▶ **Try it**:
Word for word, copy the lines from the one with "This screenshot has height=400, width=640." to the last line of the data below, counting both, and keep every picture out.

▶ **Working data**:
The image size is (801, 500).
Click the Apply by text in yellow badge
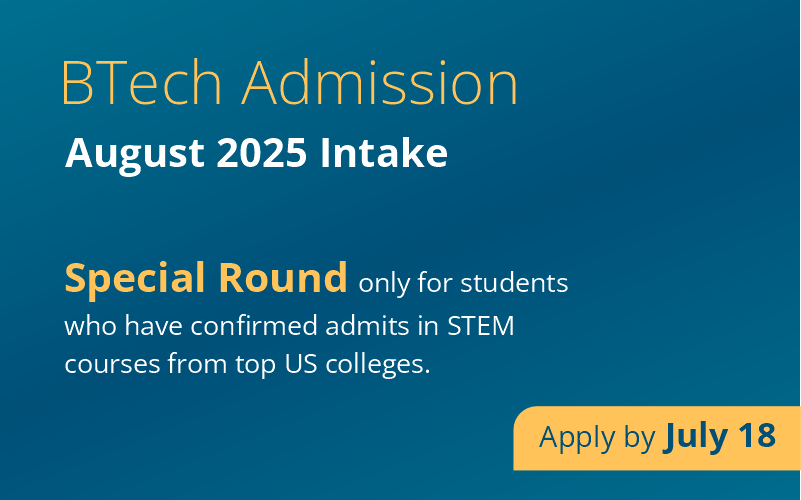point(597,439)
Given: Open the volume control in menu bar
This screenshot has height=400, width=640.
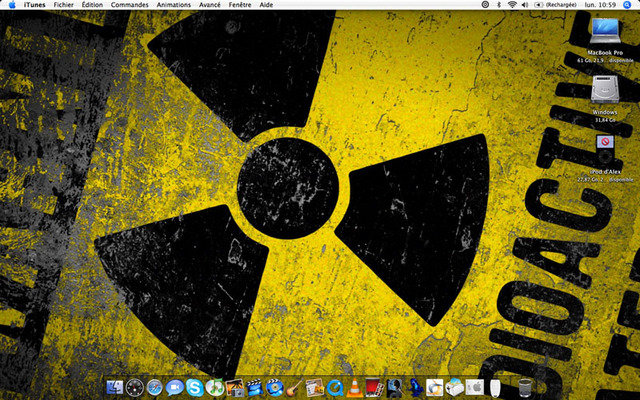Looking at the screenshot, I should coord(527,5).
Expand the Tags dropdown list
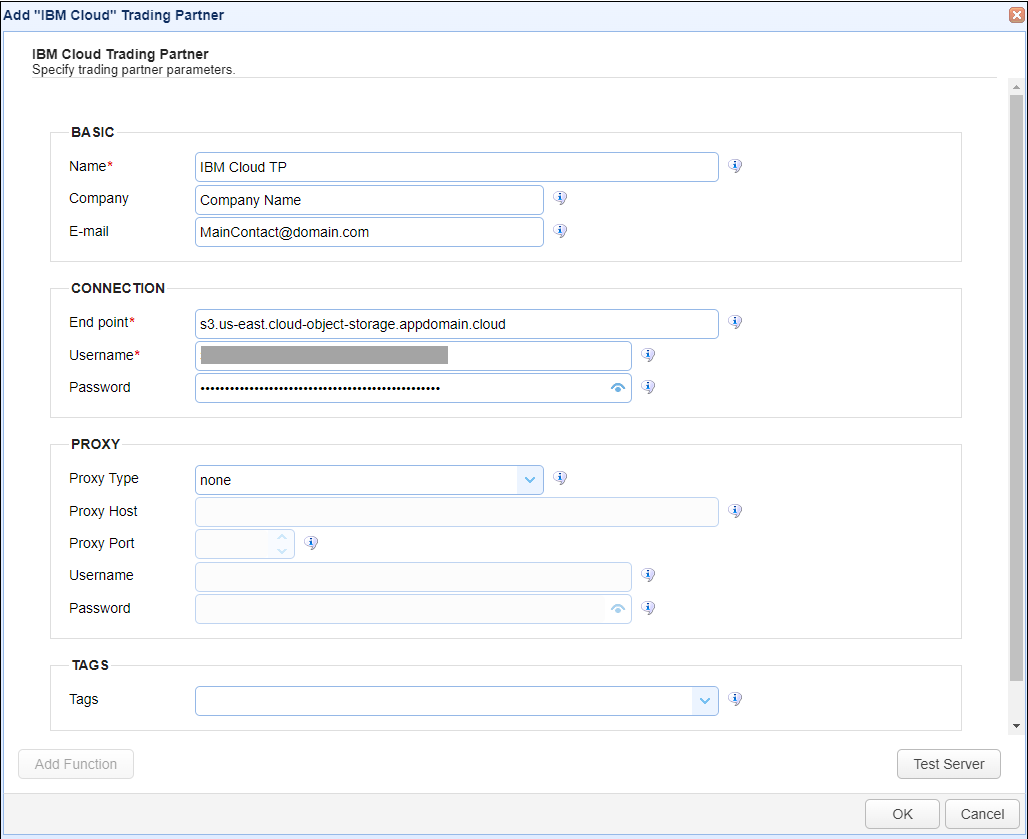Viewport: 1028px width, 839px height. pyautogui.click(x=705, y=701)
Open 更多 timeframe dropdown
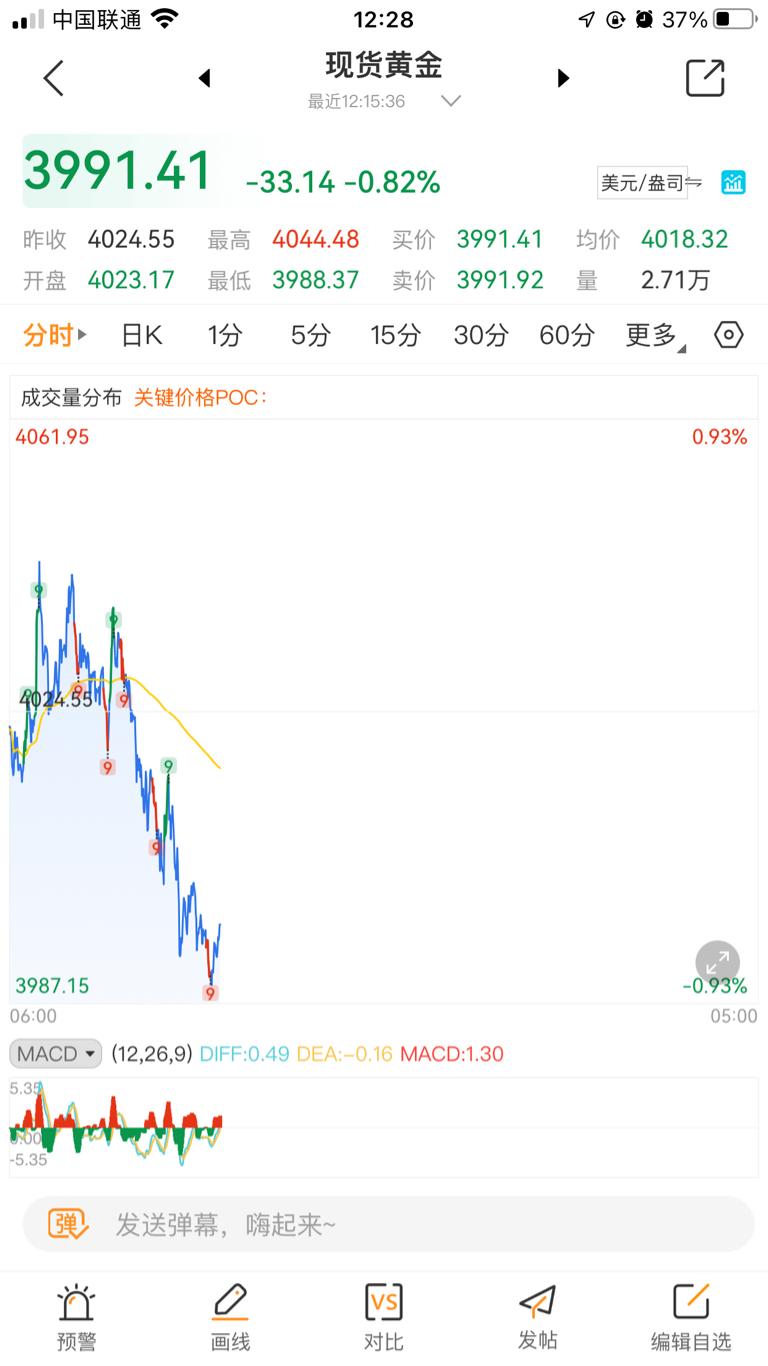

▶ **Result of the exercise**:
This screenshot has height=400, width=640.
Looking at the screenshot, I should coord(527,5).
Expand the Tags dropdown list
Viewport: 1028px width, 839px height. pyautogui.click(x=705, y=701)
Open 更多 timeframe dropdown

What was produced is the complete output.